• **What you are asked to do**
The line containing "Task: Select the 資料庫恢復 breadcrumb step" marks the start; extract exactly from it through the last line of the entries, and omit any pictures.

• **Collected data**
|---|

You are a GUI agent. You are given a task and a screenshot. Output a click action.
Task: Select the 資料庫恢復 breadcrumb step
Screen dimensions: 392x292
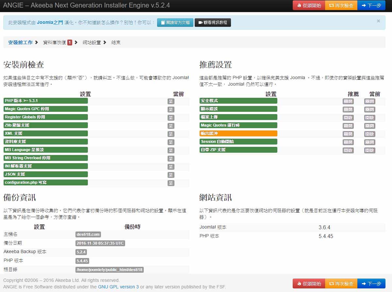(x=55, y=43)
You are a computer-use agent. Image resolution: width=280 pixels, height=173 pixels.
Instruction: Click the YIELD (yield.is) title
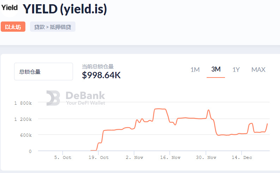pos(65,9)
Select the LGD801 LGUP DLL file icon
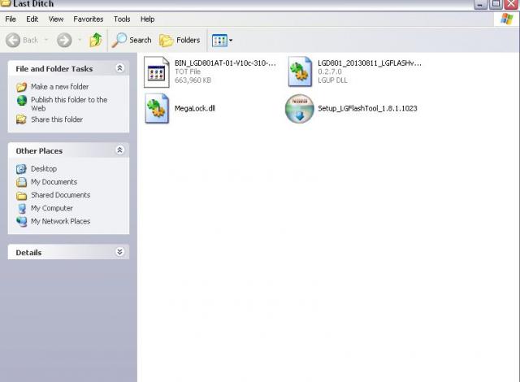 click(299, 72)
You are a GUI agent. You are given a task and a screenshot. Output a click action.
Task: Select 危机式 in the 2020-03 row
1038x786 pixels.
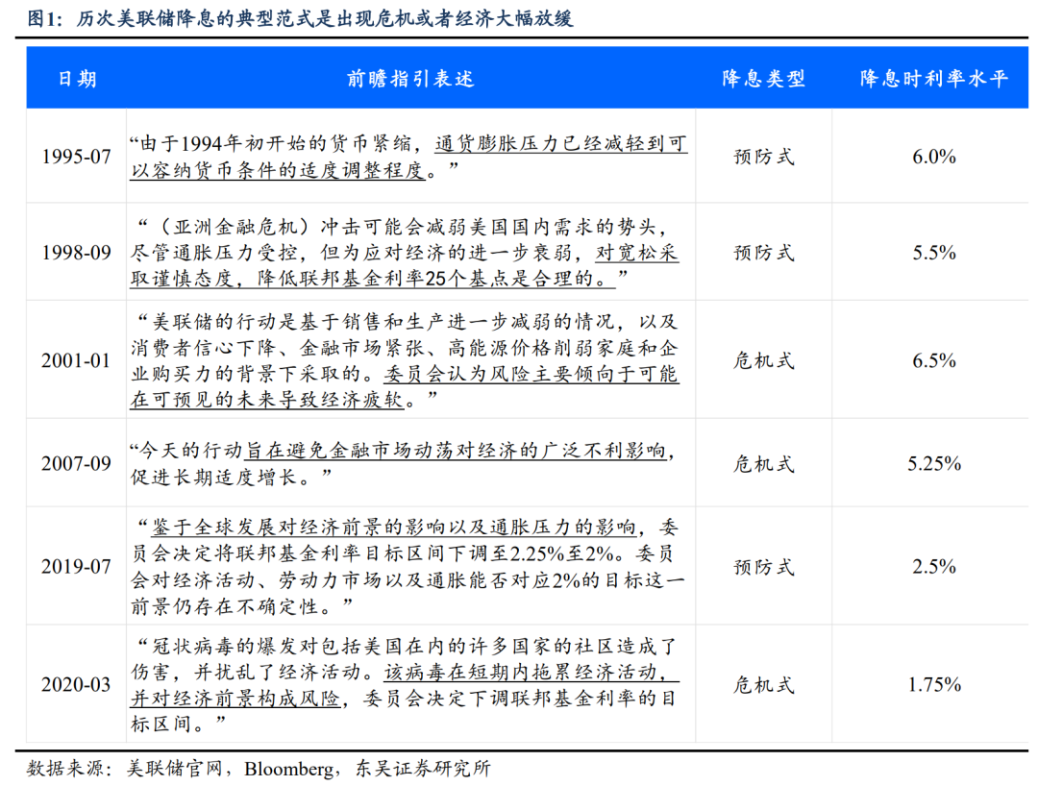pyautogui.click(x=764, y=685)
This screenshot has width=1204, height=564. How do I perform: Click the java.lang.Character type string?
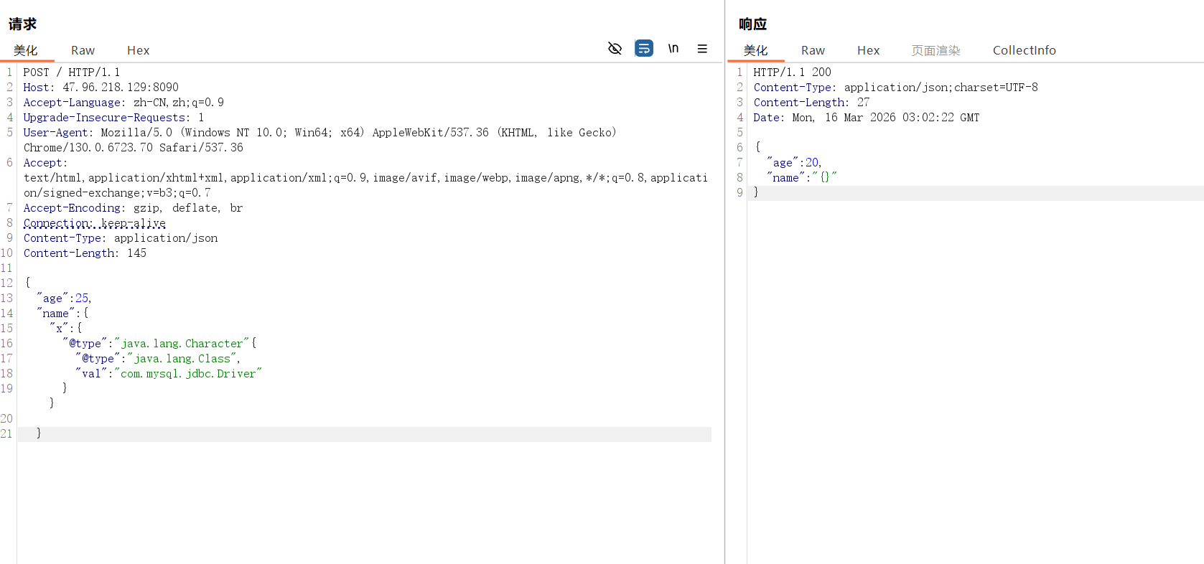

|---|

• **Your solution**
Task: Select the 資料庫恢復 breadcrumb step
Screen dimensions: 392x292
(x=55, y=43)
You are a computer-use agent. Image resolution: width=280 pixels, height=173 pixels.
Instruction: Click the YIELD (yield.is) title
pos(65,9)
Select the LGD801 LGUP DLL file icon
 click(299, 72)
You are a GUI agent. You are given a task and a screenshot. Output a click action.
Task: Select 危机式 in the 2020-03 row
1038x786 pixels.
pyautogui.click(x=764, y=685)
This screenshot has width=1204, height=564. How do I perform: Click the java.lang.Character type string?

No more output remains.